Stored data —
****************************************
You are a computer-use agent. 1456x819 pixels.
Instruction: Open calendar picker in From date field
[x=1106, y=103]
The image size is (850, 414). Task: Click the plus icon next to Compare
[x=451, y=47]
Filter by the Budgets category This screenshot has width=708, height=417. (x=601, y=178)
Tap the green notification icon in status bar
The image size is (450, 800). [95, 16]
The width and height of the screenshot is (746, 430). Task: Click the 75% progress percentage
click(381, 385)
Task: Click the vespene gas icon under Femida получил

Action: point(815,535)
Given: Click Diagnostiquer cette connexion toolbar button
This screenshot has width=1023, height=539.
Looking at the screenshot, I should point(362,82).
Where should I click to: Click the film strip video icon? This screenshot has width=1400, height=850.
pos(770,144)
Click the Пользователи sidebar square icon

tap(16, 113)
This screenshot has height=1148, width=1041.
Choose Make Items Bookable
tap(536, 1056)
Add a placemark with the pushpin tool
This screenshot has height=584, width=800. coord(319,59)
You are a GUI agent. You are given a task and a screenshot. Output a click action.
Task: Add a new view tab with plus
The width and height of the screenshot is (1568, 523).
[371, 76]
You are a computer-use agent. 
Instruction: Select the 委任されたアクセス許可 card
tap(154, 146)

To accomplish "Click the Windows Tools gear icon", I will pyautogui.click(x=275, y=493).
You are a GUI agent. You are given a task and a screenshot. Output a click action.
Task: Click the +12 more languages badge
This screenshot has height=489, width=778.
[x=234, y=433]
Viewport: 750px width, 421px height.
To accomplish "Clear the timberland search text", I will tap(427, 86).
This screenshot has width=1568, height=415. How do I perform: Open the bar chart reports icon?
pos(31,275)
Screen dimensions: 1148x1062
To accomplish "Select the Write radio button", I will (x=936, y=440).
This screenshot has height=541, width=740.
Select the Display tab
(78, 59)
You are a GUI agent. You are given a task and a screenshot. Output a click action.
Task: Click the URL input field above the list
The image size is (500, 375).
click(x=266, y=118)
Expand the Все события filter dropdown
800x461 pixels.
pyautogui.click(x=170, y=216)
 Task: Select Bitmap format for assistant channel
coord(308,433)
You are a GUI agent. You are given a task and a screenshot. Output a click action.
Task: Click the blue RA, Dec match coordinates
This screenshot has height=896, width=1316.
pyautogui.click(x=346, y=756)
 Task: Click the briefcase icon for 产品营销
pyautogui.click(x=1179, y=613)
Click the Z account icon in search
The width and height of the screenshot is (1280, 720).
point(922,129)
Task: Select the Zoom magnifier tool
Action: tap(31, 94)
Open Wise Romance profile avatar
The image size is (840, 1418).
****************************************
Task to complete — Repeat exactly the lines from the first line of the records above through the line containing "This screenshot has height=1148, width=1041.", both included, and nothing else.

Exercise answer —
You are a computer-use agent. 1456x819 pixels.
Instruction: Open calendar picker in From date field
[x=1106, y=103]
The image size is (850, 414). Task: Click the plus icon next to Compare
[x=451, y=47]
Filter by the Budgets category This screenshot has width=708, height=417. (x=601, y=178)
Tap the green notification icon in status bar
The image size is (450, 800). [95, 16]
The width and height of the screenshot is (746, 430). Task: Click the 75% progress percentage
click(381, 385)
Task: Click the vespene gas icon under Femida получил

Action: point(815,535)
Given: Click Diagnostiquer cette connexion toolbar button
This screenshot has width=1023, height=539.
Looking at the screenshot, I should point(362,82).
Where should I click to: Click the film strip video icon? This screenshot has width=1400, height=850.
pos(770,144)
Click the Пользователи sidebar square icon

tap(16, 113)
This screenshot has height=1148, width=1041.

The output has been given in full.